Auch kann es sein, dass Anträge der Patientenvertretung, die Versorgungsprobleme thematisieren, daran scheitern, dass der G-BA aus rechtlichen Gründen an einer Richtlinien-Regelung gehindert ist.

Doch spielt selbstverständlich auch die ökonomische Interessenlage der stimmberechtigten „Bänke“ eine Rolle. So sind neue teure ärztliche Leistungen nicht nur bei den Krankenkassen unbeliebt. Auch die Kassenärztlichen Vereinigungen, die die von den Krankenkassen erhaltene Gesamtvergütung zwischen ihren Facharztgruppen verteilen müssen, betrachten teure hochspezialisierte Leistungen oder neue Verordnungsmöglichkeiten möglicherweise kritisch.

Patientenvertretung braucht Enthusiasmus und einen langen Atem.

Ein Teil des G-BA zu sein, dessen Beratungen in den vorbereitenden Gremien der Vertraulichkeit unterliegen (§ 91 Absatz 7 SGB V), bedeutet auch, dass viele Impulse und Anträge der Patientenvertretung nicht oder nur eingeschränkt darstellbar sind. Das erschwert die Darstellung der Arbeit sowohl gegenüber der Öffentlichkeit, aber auch für die Patientenvertreterinnen und Patientenvertreter innerhalb ihrer eigenen Organisation. Zudem kann sich die Beratung einzelner Anträge über Jahre hinziehen.

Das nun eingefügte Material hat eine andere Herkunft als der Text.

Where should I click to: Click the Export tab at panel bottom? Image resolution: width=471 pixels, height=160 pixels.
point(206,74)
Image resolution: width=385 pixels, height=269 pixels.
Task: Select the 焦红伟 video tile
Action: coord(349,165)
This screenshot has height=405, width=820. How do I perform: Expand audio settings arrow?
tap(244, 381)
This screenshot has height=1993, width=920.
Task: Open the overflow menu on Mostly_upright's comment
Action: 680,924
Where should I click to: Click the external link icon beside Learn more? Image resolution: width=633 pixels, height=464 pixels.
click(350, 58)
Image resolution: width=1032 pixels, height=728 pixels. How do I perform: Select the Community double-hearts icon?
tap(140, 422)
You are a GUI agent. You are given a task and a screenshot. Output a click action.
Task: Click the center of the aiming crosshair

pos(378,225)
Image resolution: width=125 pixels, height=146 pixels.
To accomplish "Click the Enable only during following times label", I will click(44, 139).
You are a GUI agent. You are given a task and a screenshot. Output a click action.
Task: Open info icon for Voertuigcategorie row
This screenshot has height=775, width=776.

Doch so mancher auch gescheiterter Antrag der Patientenvertretung wird von der Rechtsaufsicht, dem Bundesministerium für Gesundheit, oder auch dem Gesetzgeber wieder aufgegriffen und kommt als neuer Regelungsauftrag an den G-BA zurück. So zum Beispiel im Bereich der Methodenbewertung, Bedarfsplanung oder der Qualitätssicherung.

Patientenvertretung braucht mithin einen langen Atem und ein Stück weit auch Enthusiasmus für das Ziel, sich für die Belange von Patientinnen und Patienten einsetzen zu wollen.